Puede que hoy sea el día que hace siete años aterricé en esta ciudad (así que si quieres saber mi completa identidad, solo tienes que pedir la parte de base de datos donde aparezcan los pasajeros que viajaron en avión a Londres el 28 de abril de 1998).

Muchas y variadas cosas han pasado desde entonces. Según diferentes brujas y otras amigas, mi personalidad ha dado varias vueltas de campana. Solo en el primer año tuve mi primer trabajo, me echaron por inútil, a las dos semanas encontré otro donde se veneraban mis habilidades (haciendo lo mismo); aunque no era ilegal sentí la misma soledad y exclusión que Mimi en Nueva York, conocí a refugiados políticos (aquí los canallas les llaman asylum seekers) de guerras extranjeras que a menudo accedían a darme de comer y también “Niños de La Guerra” española a quienes los recuerdos del compartir en la penuria parece que les quedaban algo lejanos. También en ese primer año tuve el más duro golpe emocional al menos hasta ahora, del que aún no me he recuperado.

Luego las cosas se han ido normalizando. Tuve tantos trabajos que perdí la cuenta hasta que encontré un trabajo estable donde le pedí a mi jefa que me echara y se tuvo que negar aunque estaba deseando librarse de mí – cosas del capitalismo y el precatiato, del que espero hablar el domingo en el programa de Tube Radio… También tuve que mudarme de casa unas once veces – esto creo que ya lo he contado.
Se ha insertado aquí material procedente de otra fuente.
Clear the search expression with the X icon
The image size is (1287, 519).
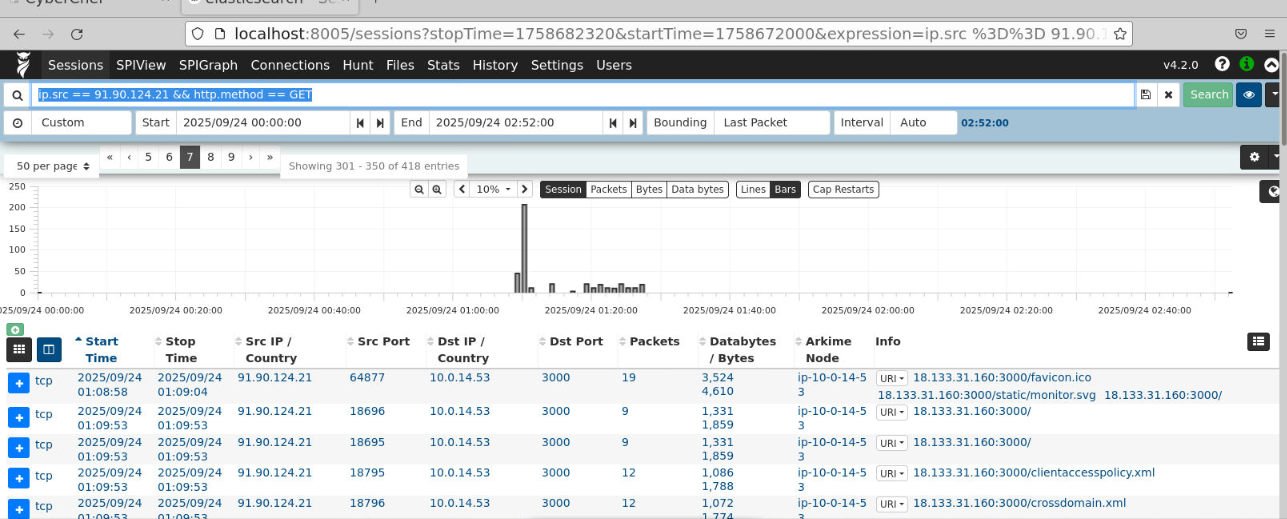[1168, 95]
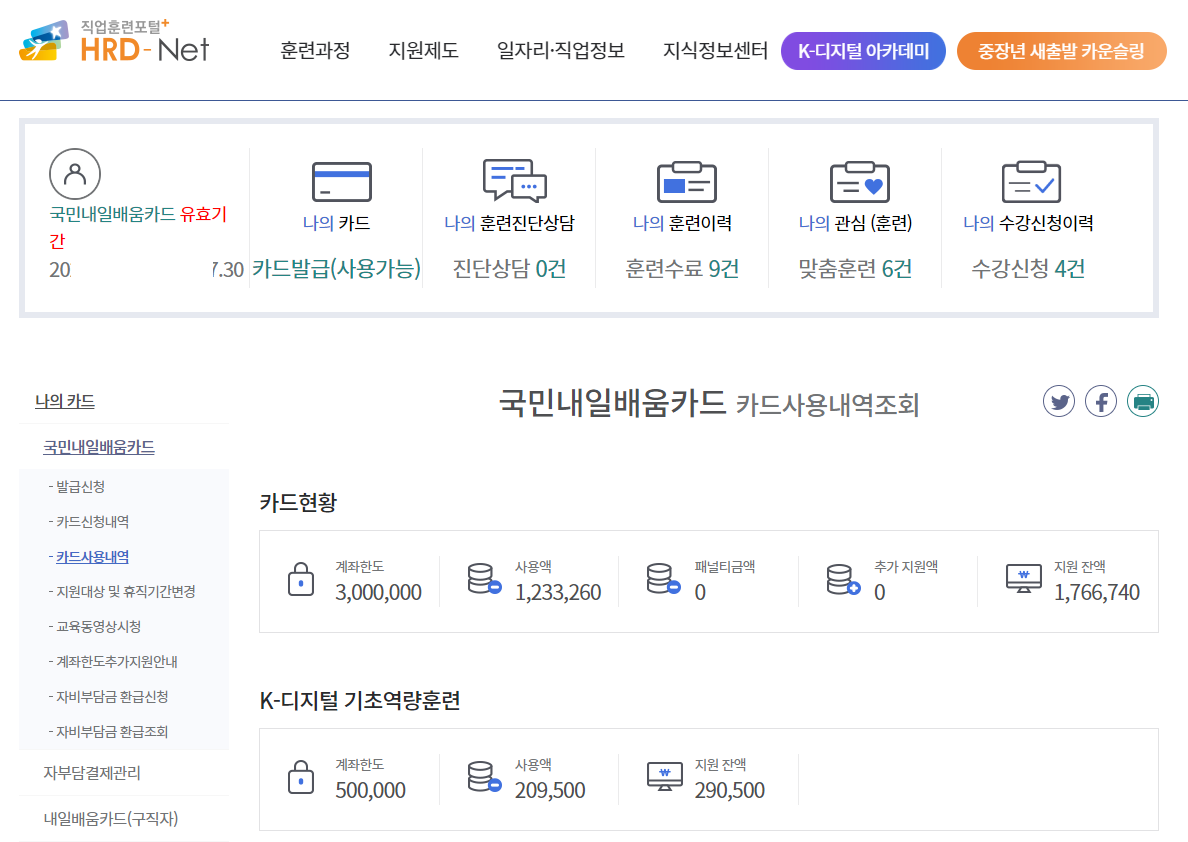The width and height of the screenshot is (1188, 842).
Task: Share page via Facebook icon
Action: 1101,400
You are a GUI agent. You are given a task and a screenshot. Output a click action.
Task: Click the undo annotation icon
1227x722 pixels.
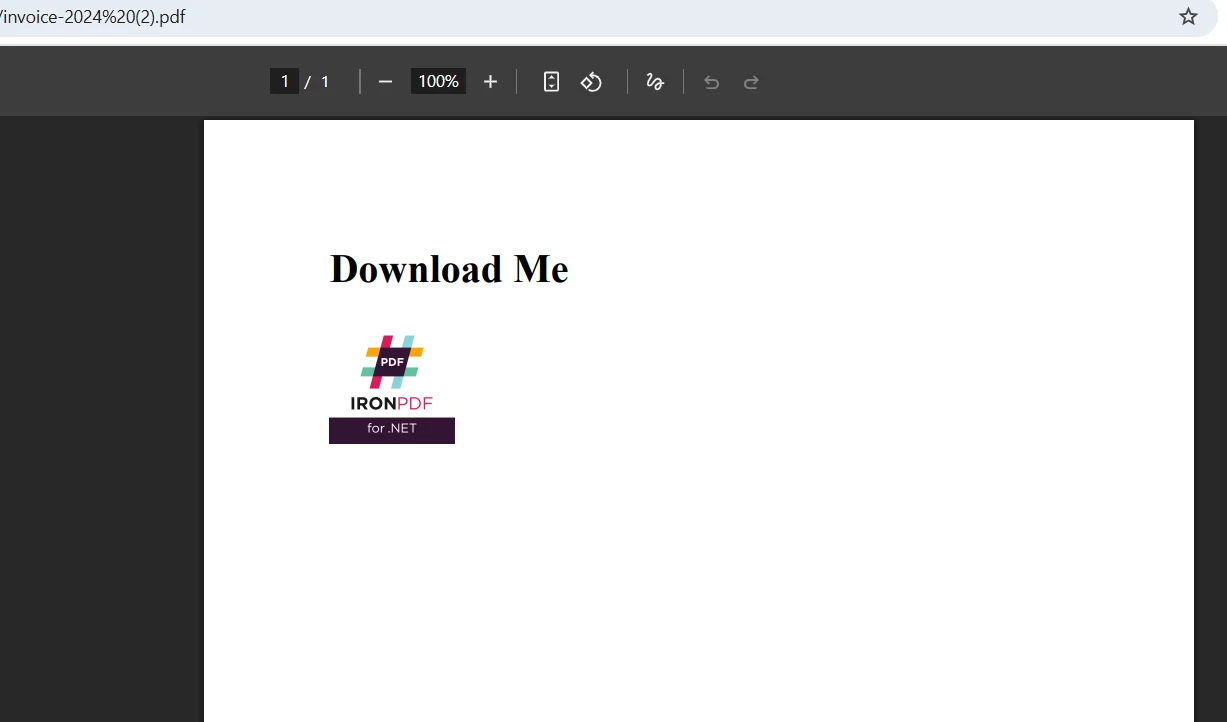[711, 81]
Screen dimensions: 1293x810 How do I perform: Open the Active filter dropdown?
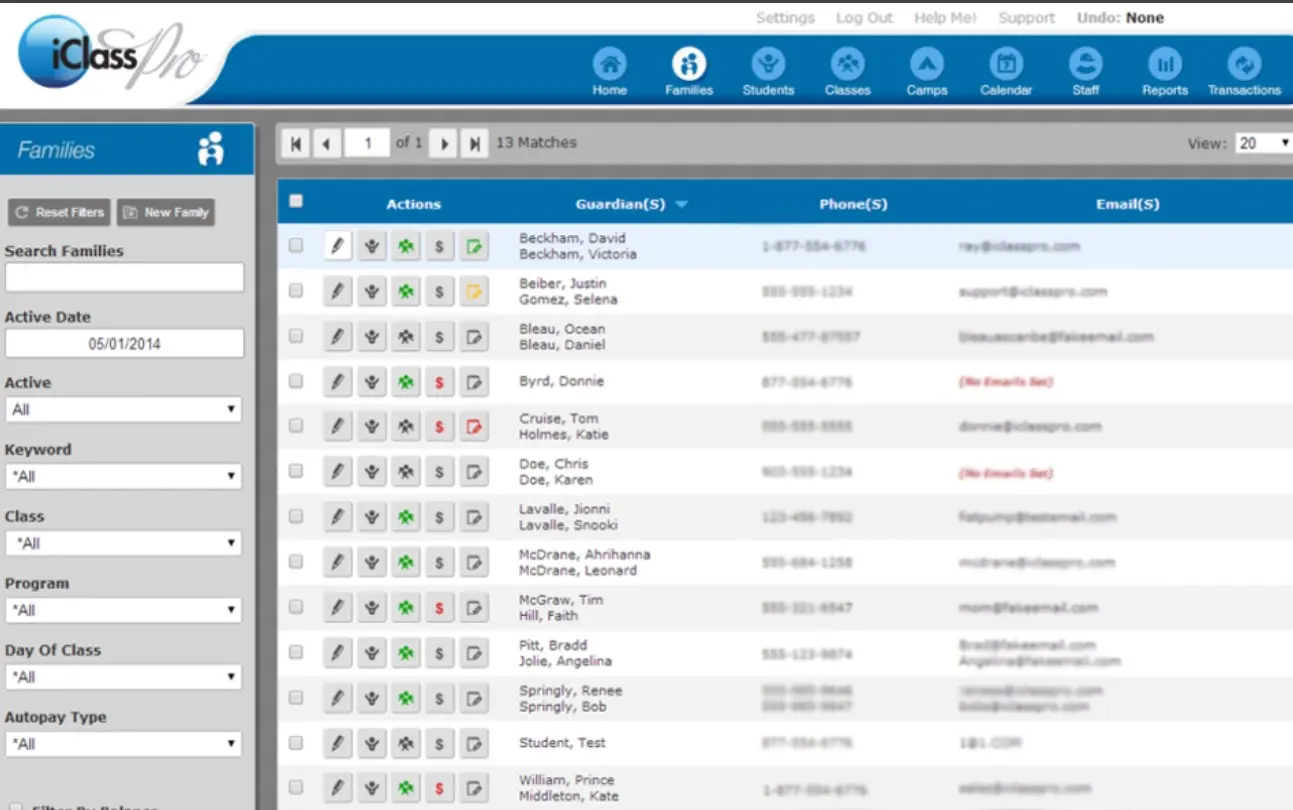124,409
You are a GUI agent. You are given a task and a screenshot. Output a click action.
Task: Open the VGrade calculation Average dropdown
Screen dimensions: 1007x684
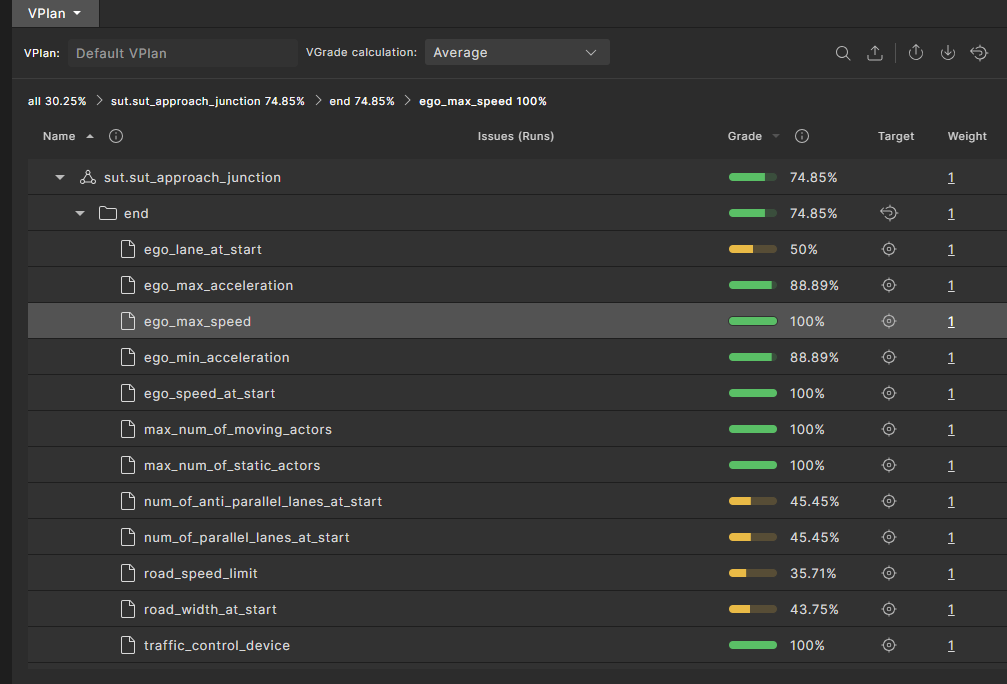(x=516, y=52)
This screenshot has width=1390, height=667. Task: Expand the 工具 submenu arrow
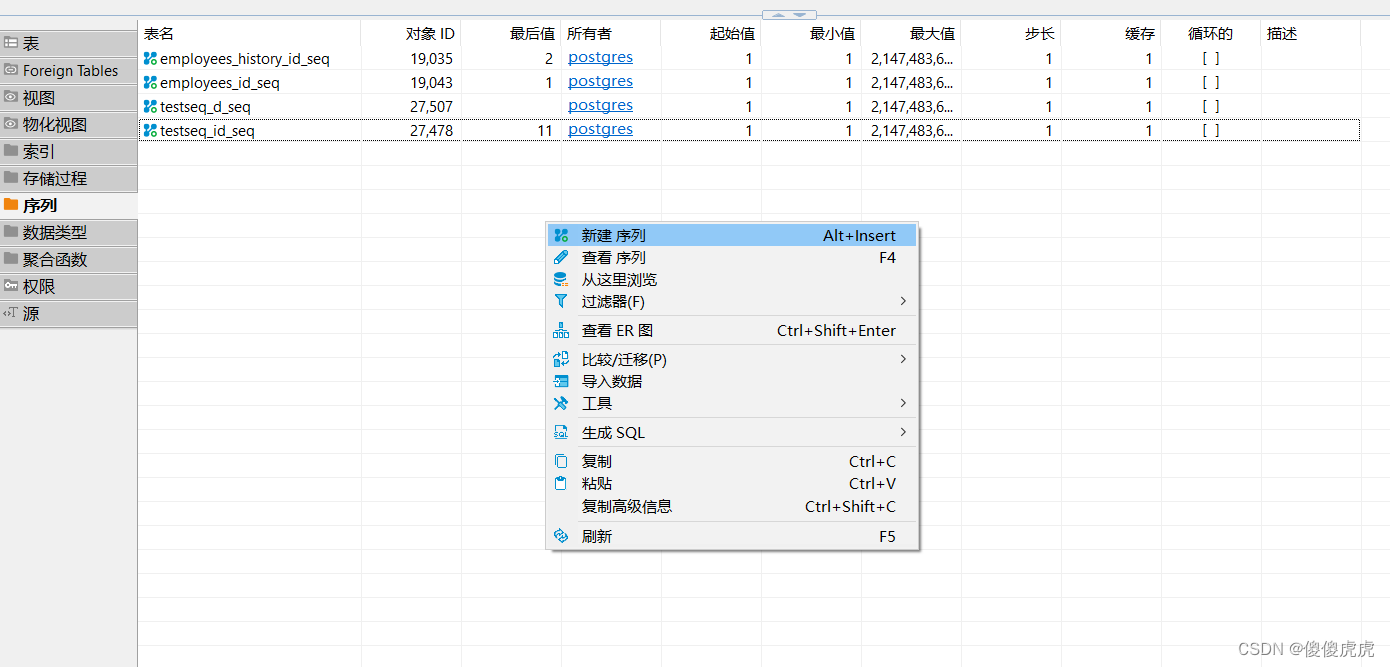pyautogui.click(x=901, y=403)
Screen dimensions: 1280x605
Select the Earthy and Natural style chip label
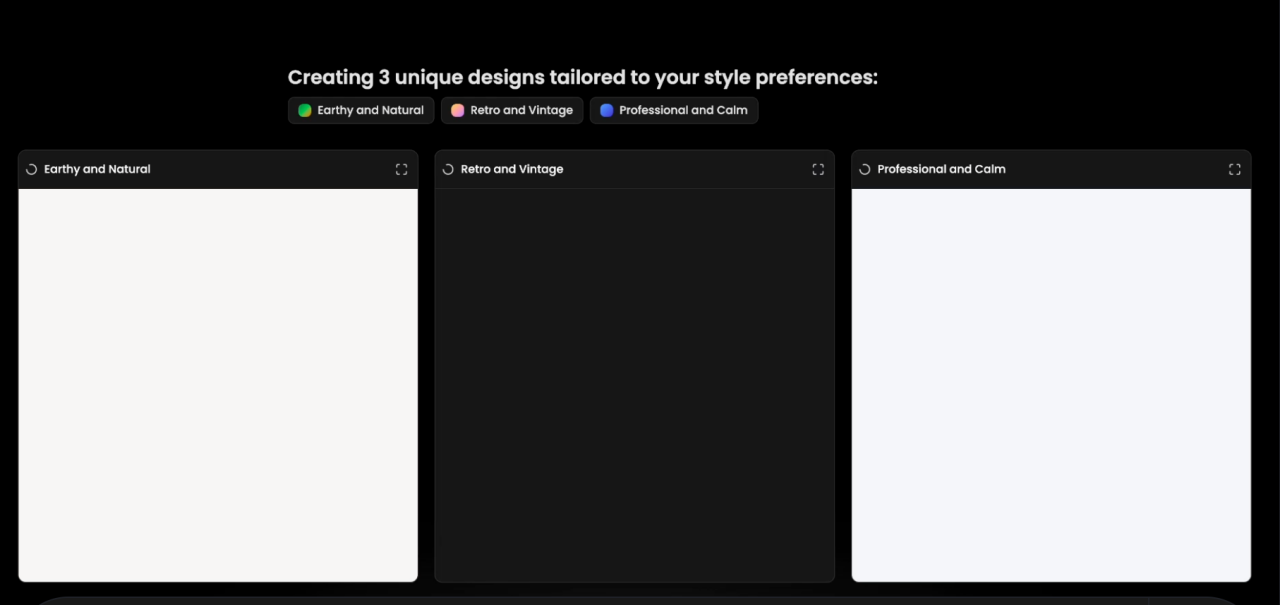(370, 110)
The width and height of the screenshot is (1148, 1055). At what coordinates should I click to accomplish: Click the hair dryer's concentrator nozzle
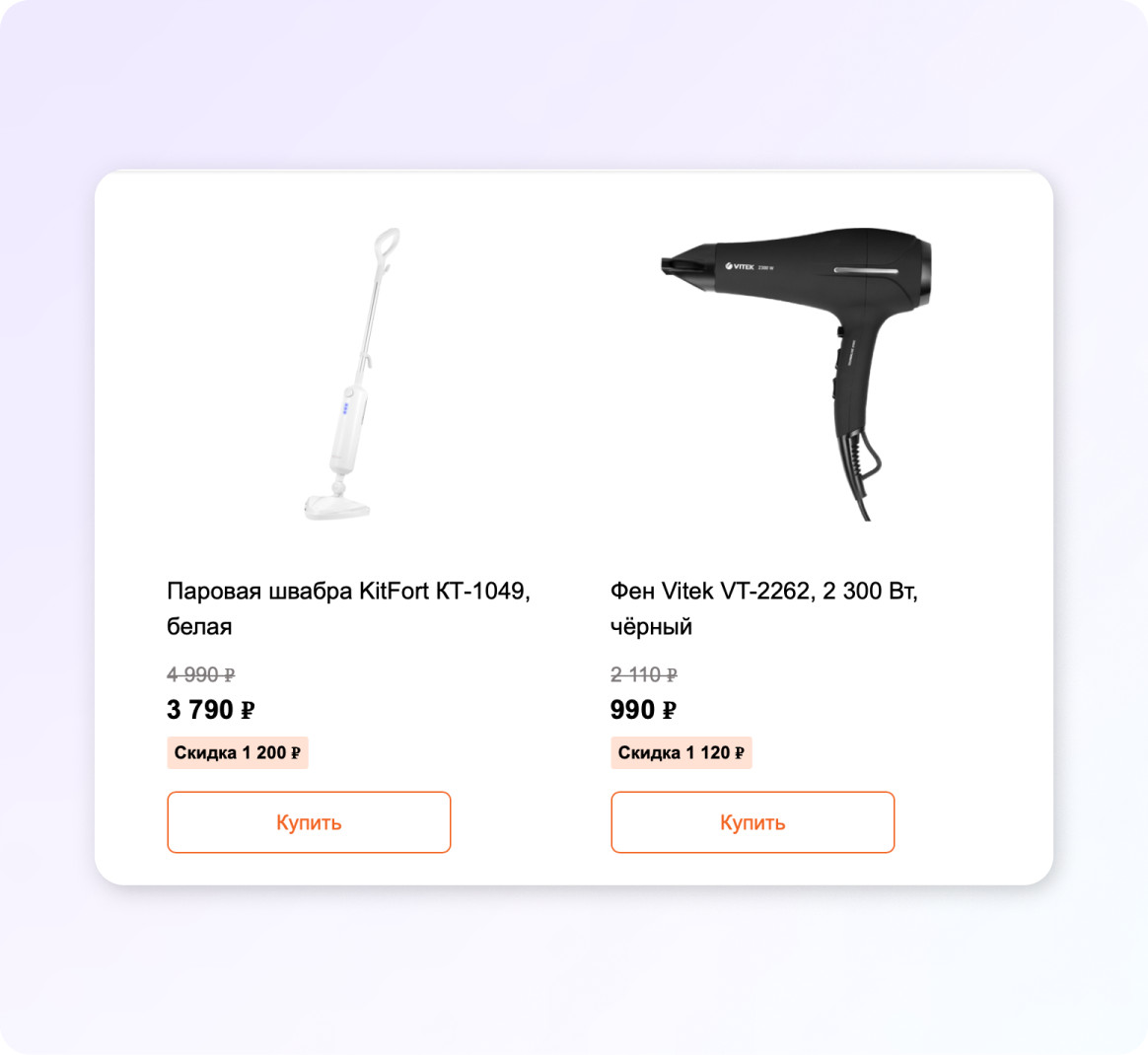687,271
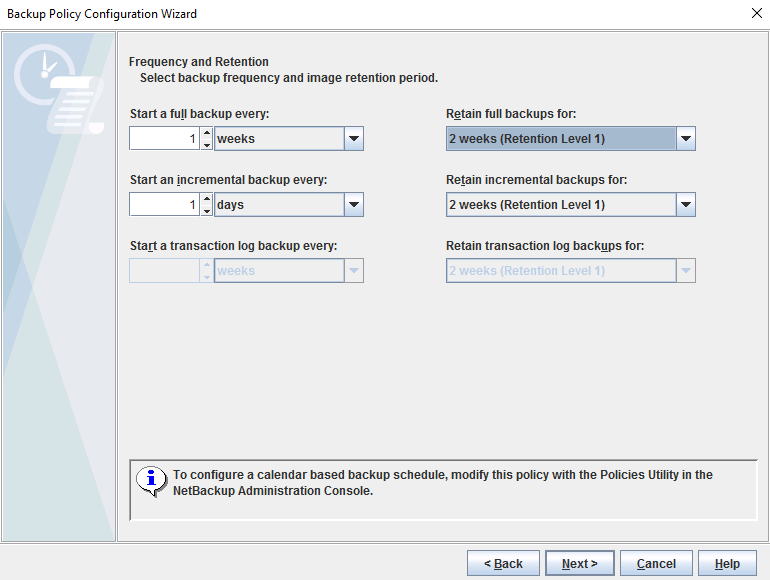
Task: Increase the incremental backup frequency value
Action: coord(207,199)
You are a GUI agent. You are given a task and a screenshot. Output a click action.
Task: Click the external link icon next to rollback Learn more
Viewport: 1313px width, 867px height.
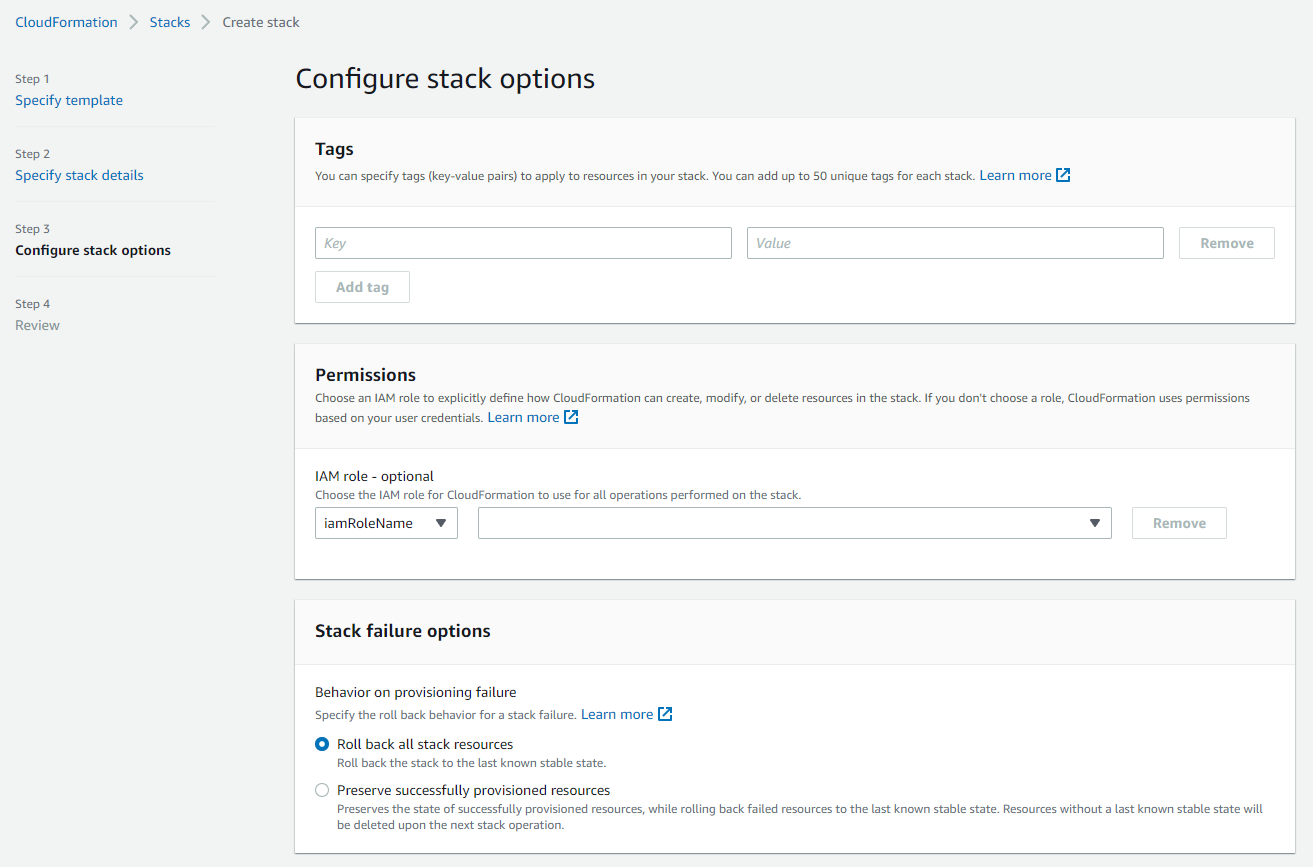pyautogui.click(x=666, y=714)
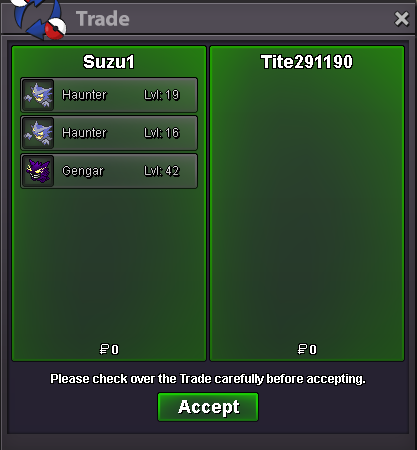Click the warning message about checking the trade
Viewport: 417px width, 450px height.
tap(208, 379)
En una ocasión un amigo se puso a conjeturar, delante de mí y de otra chica cuya familia entera es emigrante, sobre el impacto que puede tener la excesiva inmigración sobre una sociedad. Antes de que empezara a vomitar la necesidad de unos límites, le contesté casi con dolor, que un inmigrante NUNCA lo es por gusto. NUNCA. Yo no me cambiaba de casa cada 6 meses antes de venir aquí. No cenaba sola sin nadie a quien decir buenas noches, ni tuve nunca que cerrar mis platos y mi comida con llave, ni salí nunca de una agencia de trabajo con pena y rabia porque la rubia del mostrador se negaba a atenderme. Pero me estaban pasando cosas peores que estas, y por eso tuve que venirme. Ojala no hubiera tenido que hacerlo, y ojala no tuvieran que hacerlo miles de personas en el mundo que están aun peor que yo, por que a mi al menos se me concede la gracia de poder volver de visita de vez en cuando. Los niños de la guerra pensaron que aquello era para tres meses y algunos no pudieron volver nunca. Aisha, la chica de la primera residencia que nunca me dijo de qué país venía ni por qué se tuvo que venir, y solo me dijo que era refugiada cuando le dieron el permiso de trabajo, supo desde el principio que nunca podrá volver.

… Y, después de siete años y muchos más que llevo viviendo, puedo decir que SIEMPRE he tenido el lujo de no tener hambre, así que deja de quejarte y empieza a celebrar tu particular aniversario, niña.